╔══

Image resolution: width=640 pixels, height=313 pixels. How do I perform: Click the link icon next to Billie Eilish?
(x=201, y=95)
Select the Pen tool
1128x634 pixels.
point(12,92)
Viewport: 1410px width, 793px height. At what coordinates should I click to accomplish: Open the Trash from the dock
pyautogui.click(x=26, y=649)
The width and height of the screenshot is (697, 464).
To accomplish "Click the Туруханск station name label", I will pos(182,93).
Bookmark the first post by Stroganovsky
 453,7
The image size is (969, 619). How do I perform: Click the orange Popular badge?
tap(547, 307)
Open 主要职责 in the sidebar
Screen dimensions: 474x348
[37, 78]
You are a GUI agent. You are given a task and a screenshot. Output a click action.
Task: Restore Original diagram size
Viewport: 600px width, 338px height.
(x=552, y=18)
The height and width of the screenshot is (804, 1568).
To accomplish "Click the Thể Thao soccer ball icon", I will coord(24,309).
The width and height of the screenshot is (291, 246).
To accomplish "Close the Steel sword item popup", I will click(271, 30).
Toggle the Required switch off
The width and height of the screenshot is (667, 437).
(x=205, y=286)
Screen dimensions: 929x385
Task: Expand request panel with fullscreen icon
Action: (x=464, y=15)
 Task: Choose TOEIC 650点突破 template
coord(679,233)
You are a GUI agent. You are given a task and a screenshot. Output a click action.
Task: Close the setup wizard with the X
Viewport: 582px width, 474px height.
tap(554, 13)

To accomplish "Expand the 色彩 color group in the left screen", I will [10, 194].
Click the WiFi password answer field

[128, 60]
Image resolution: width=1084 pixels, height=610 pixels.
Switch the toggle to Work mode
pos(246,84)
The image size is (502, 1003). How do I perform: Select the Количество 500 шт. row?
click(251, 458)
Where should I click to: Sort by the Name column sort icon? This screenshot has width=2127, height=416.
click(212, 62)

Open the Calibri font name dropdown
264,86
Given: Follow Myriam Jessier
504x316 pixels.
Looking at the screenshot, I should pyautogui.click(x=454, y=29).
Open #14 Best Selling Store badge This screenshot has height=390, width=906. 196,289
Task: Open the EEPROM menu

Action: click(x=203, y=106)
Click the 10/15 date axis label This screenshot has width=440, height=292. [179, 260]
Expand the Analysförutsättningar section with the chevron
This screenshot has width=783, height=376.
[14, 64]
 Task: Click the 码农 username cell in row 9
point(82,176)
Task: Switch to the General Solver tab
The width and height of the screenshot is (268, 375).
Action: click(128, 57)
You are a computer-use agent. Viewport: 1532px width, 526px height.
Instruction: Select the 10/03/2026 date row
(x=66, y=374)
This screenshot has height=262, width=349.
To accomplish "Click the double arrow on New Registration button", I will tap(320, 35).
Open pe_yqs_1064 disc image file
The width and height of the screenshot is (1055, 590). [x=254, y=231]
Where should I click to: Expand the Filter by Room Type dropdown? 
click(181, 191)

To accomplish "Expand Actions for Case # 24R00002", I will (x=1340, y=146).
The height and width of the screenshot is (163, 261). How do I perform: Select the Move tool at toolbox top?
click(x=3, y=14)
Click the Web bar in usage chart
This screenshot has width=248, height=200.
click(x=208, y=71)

╚══

## Stated goal
Write out the entire listing above again, reproducing every line without any change.

## Expected answer
Image resolution: width=640 pixels, height=313 pixels. How do I perform: Click the link icon next to Billie Eilish?
(x=201, y=95)
Select the Pen tool
1128x634 pixels.
point(12,92)
Viewport: 1410px width, 793px height. At what coordinates should I click to accomplish: Open the Trash from the dock
pyautogui.click(x=26, y=649)
The width and height of the screenshot is (697, 464).
To accomplish "Click the Туруханск station name label", I will pos(182,93).
Bookmark the first post by Stroganovsky
 453,7
The image size is (969, 619). How do I perform: Click the orange Popular badge?
tap(547, 307)
Open 主要职责 in the sidebar
Screen dimensions: 474x348
[37, 78]
You are a GUI agent. You are given a task and a screenshot. Output a click action.
Task: Restore Original diagram size
Viewport: 600px width, 338px height.
(x=552, y=18)
The height and width of the screenshot is (804, 1568).
To accomplish "Click the Thể Thao soccer ball icon", I will coord(24,309).
The width and height of the screenshot is (291, 246).
To accomplish "Close the Steel sword item popup", I will click(271, 30).
Toggle the Required switch off
The width and height of the screenshot is (667, 437).
(x=205, y=286)
Screen dimensions: 929x385
Task: Expand request panel with fullscreen icon
Action: (x=464, y=15)
 Task: Choose TOEIC 650点突破 template
coord(679,233)
You are a GUI agent. You are given a task and a screenshot. Output a click action.
Task: Close the setup wizard with the X
Viewport: 582px width, 474px height.
tap(554, 13)

To accomplish "Expand the 色彩 color group in the left screen", I will [10, 194].
Click the WiFi password answer field

[128, 60]
Image resolution: width=1084 pixels, height=610 pixels.
Switch the toggle to Work mode
pos(246,84)
The image size is (502, 1003). How do I perform: Select the Количество 500 шт. row?
click(251, 458)
Where should I click to: Sort by the Name column sort icon? This screenshot has width=2127, height=416.
click(212, 62)

Open the Calibri font name dropdown
264,86
Given: Follow Myriam Jessier
504x316 pixels.
Looking at the screenshot, I should pyautogui.click(x=454, y=29).
Open #14 Best Selling Store badge This screenshot has height=390, width=906. 196,289
Task: Open the EEPROM menu

Action: click(x=203, y=106)
Click the 10/15 date axis label This screenshot has width=440, height=292. [179, 260]
Expand the Analysförutsättningar section with the chevron
This screenshot has width=783, height=376.
[14, 64]
 Task: Click the 码农 username cell in row 9
point(82,176)
Task: Switch to the General Solver tab
The width and height of the screenshot is (268, 375).
Action: click(128, 57)
You are a computer-use agent. Viewport: 1532px width, 526px height.
Instruction: Select the 10/03/2026 date row
(x=66, y=374)
This screenshot has height=262, width=349.
To accomplish "Click the double arrow on New Registration button", I will tap(320, 35).
Open pe_yqs_1064 disc image file
The width and height of the screenshot is (1055, 590). [x=254, y=231]
Where should I click to: Expand the Filter by Room Type dropdown? 
click(181, 191)

To accomplish "Expand Actions for Case # 24R00002", I will (x=1340, y=146).
The height and width of the screenshot is (163, 261). How do I perform: Select the Move tool at toolbox top?
click(x=3, y=14)
Click the Web bar in usage chart
This screenshot has width=248, height=200.
click(x=208, y=71)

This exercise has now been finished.